• **Task directions**
Can you reproduce, word for word, the passage of the macronutrient discussion starting at "Your point about" and ending at "scrutinize more heavily."?
===== Selected passage =====
Nutrition science has come up with acceptable macronutrient distribution ranges (AMDR). The recommendation for adults is 45-65% of total calories from carbohydrates, 20-35% from fat, and 10-35% from protein. That is definitely not low carb.

The sources of those macronutrients also matter. The ideal range for saturated fat is 5-10% of total calories. Meat consumption, especially red meat, is associated with higher risk of colorectal cancer. Dairy consumption is associated with higher risk of prostate cancer.

I haven't read the new guidelines in detail but if they're recommending red meat and whole milk as primary foods, then they are not consistent with the research on cancer and cardiovascular disease risk and I doubt that people following them would meet the AMDRs or ideal saturated fat intake.

To be fair, those macronutrient guidelines were established not because of any special properties of those macros (give or take the nitrogen load from protein) but because when applied as a population-level intervention they encourage sufficient fiber, magnesium, potassium, etc. You can have 50% of your calories be from fats and still live a long, healthy life, and you can do so as a population (see, e.g. Crete and some other Mediterranean sub-regions in the early/mid-1900s). You can have a much higher protein intake and have beneficial outcomes too.

Your point about the sources mattering isn't tangential; it's the entire point. The reason the AMDR exists is to encourage good sources. A diet of 65% white sugar and 25% butter isn't exactly what it had in mind though, and it's those sources you want to scrutinize more heavily.

Even for red meat though, when you control for cohort effects, income, and whatnot, and examine just plain red meat without added nitrites or anything, the effect size and study power diminishes to almost nothing. It's probably real, but it's not something I'm especially concerned about (I still don't eat much red meat, but that's for unrelated reasons).

To put the issue to scale, if you take the 18% increased risk in colorectal cancer from red meats as gospel (ignoring my assertions that it's more important to avoid hot dogs than lean steaks), or, hell, let's double that to 36%, your increased risk of death from the intervention of adding a significant portion of red meat to your diet is only half as impactful as the intervention of adding driving to your daily activities.

The new guidelines seem to be better than just recommending more steaks anyway. They're not perfect, but I've seen worse health advice.

  • Well, there are two factors that go into the recommendations. As you mentioned, one is adequate micronutrients. The other is chronic disease risk reduction. The 5-10% of total calories from saturated fat recommendation falls into the latter category. The risk of meat and dairy is not just cancer, but saturated fat.

    I would agree that with proper knowledge and planning, it's possible to reduce carbs and increase protein/unsaturated fats while maintaining adequate fiber and micronutrients. But in practice, I think it's much more common to see people taking low-carb diet recommendations as a license to eat a pound or more of meat per day, drink gallons of milk per week, and completely ignore fiber intake, which is objectively not healthy.
===== Collected data =====
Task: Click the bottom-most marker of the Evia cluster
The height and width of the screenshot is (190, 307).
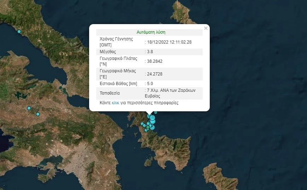Action: pos(146,130)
=====
• **Task result**
Your point about the sources mattering isn't tangential; it's the entire point. The reason the AMDR exists is to encourage good sources. A diet of 65% white sugar and 25% butter isn't exactly what it had in mind though, and it's those sources you want to scrutinize more heavily.